Exercise details: Please copy out the lines in the entries that contain "will".

┄┄┄┄┄┄┄┄┄┄┄┄┄┄┄┄┄┄┄┄

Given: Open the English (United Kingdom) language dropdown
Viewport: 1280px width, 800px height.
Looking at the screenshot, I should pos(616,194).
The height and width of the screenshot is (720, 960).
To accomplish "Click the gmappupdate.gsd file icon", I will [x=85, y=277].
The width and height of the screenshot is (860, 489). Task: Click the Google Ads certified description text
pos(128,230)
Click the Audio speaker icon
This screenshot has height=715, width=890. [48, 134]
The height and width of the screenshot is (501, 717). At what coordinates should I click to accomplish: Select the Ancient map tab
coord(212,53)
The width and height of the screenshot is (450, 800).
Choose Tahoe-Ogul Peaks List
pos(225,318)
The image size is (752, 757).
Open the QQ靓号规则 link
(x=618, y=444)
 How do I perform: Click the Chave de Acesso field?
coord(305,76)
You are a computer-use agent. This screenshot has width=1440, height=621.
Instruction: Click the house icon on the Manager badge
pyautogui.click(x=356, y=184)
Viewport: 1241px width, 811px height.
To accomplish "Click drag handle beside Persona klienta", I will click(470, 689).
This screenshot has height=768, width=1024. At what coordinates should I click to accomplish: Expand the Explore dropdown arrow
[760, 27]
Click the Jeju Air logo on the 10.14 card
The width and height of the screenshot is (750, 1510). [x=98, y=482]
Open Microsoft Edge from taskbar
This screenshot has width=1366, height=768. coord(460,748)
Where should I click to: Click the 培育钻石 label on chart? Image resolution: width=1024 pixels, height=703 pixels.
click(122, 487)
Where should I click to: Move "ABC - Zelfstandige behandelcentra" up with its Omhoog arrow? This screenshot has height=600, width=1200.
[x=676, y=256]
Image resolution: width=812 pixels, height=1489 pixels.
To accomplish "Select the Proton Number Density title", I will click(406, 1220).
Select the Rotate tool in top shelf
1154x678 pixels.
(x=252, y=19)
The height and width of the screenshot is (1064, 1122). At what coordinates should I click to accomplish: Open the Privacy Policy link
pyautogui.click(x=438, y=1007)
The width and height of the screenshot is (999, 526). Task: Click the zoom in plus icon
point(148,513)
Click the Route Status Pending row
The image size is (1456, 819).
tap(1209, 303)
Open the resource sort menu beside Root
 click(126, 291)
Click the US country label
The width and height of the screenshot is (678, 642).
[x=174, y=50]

┄┄┄┄┄┄┄┄┄┄┄┄┄┄┄┄┄┄┄┄

Exercise response:
To accomplish "Click the gmappupdate.gsd file icon", I will [x=85, y=277].
To accomplish "Click drag handle beside Persona klienta", I will click(470, 689).
To accomplish "Select the Proton Number Density title", I will click(406, 1220).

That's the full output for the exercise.